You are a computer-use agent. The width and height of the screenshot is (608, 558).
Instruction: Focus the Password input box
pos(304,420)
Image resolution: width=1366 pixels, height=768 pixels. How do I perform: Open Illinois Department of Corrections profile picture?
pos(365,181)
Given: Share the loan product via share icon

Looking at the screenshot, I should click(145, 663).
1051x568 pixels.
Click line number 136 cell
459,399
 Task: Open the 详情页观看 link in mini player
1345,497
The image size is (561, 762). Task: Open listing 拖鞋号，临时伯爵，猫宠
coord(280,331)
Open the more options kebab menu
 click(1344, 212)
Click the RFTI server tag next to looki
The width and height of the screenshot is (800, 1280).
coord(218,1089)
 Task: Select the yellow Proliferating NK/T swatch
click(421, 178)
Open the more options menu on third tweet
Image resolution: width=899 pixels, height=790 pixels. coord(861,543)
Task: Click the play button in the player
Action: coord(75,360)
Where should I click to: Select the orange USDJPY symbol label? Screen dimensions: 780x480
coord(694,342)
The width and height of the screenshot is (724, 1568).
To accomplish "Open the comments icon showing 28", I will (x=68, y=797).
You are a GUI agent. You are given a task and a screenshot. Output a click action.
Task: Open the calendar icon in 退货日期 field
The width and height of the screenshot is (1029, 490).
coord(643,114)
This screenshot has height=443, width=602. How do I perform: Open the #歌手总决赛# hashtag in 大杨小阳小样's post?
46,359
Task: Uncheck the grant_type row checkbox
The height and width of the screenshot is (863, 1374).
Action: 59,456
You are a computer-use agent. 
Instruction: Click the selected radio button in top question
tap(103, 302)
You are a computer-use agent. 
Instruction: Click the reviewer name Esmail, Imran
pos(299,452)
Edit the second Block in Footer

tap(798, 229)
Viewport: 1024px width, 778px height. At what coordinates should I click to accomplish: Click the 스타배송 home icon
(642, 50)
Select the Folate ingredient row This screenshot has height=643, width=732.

———

Convert the records above into a JSON list of strings, with one string for each line and no entries for blank lines.

SOLUTION BELOW —
[
  "You are a computer-use agent. The width and height of the screenshot is (608, 558).",
  "Instruction: Focus the Password input box",
  "pos(304,420)",
  "Image resolution: width=1366 pixels, height=768 pixels. How do I perform: Open Illinois Department of Corrections profile picture?",
  "pos(365,181)",
  "Given: Share the loan product via share icon",
  "Looking at the screenshot, I should click(145, 663).",
  "1051x568 pixels.",
  "Click line number 136 cell",
  "459,399",
  " Task: Open the 详情页观看 link in mini player",
  "1345,497",
  "The image size is (561, 762). Task: Open listing 拖鞋号，临时伯爵，猫宠",
  "coord(280,331)",
  "Open the more options kebab menu",
  " click(1344, 212)",
  "Click the RFTI server tag next to looki",
  "The width and height of the screenshot is (800, 1280).",
  "coord(218,1089)",
  " Task: Select the yellow Proliferating NK/T swatch",
  "click(421, 178)",
  "Open the more options menu on third tweet",
  "Image resolution: width=899 pixels, height=790 pixels. coord(861,543)",
  "Task: Click the play button in the player",
  "Action: coord(75,360)",
  "Where should I click to: Select the orange USDJPY symbol label? Screen dimensions: 780x480",
  "coord(694,342)",
  "The width and height of the screenshot is (724, 1568).",
  "To accomplish \"Open the comments icon showing 28\", I will (x=68, y=797).",
  "You are a GUI agent. You are given a task and a screenshot. Output a click action.",
  "Task: Open the calendar icon in 退货日期 field",
  "The width and height of the screenshot is (1029, 490).",
  "coord(643,114)",
  "This screenshot has height=443, width=602. How do I perform: Open the #歌手总决赛# hashtag in 大杨小阳小样's post?",
  "46,359",
  "Task: Uncheck the grant_type row checkbox",
  "The height and width of the screenshot is (863, 1374).",
  "Action: 59,456",
  "You are a computer-use agent. ",
  "Instruction: Click the selected radio button in top question",
  "tap(103, 302)",
  "You are a computer-use agent. ",
  "Instruction: Click the reviewer name Esmail, Imran",
  "pos(299,452)",
  "Edit the second Block in Footer",
  "tap(798, 229)",
  "Viewport: 1024px width, 778px height. At what coordinates should I click to accomplish: Click the 스타배송 home icon",
  "(642, 50)",
  "Select the Folate ingredient row This screenshot has height=643, width=732."
]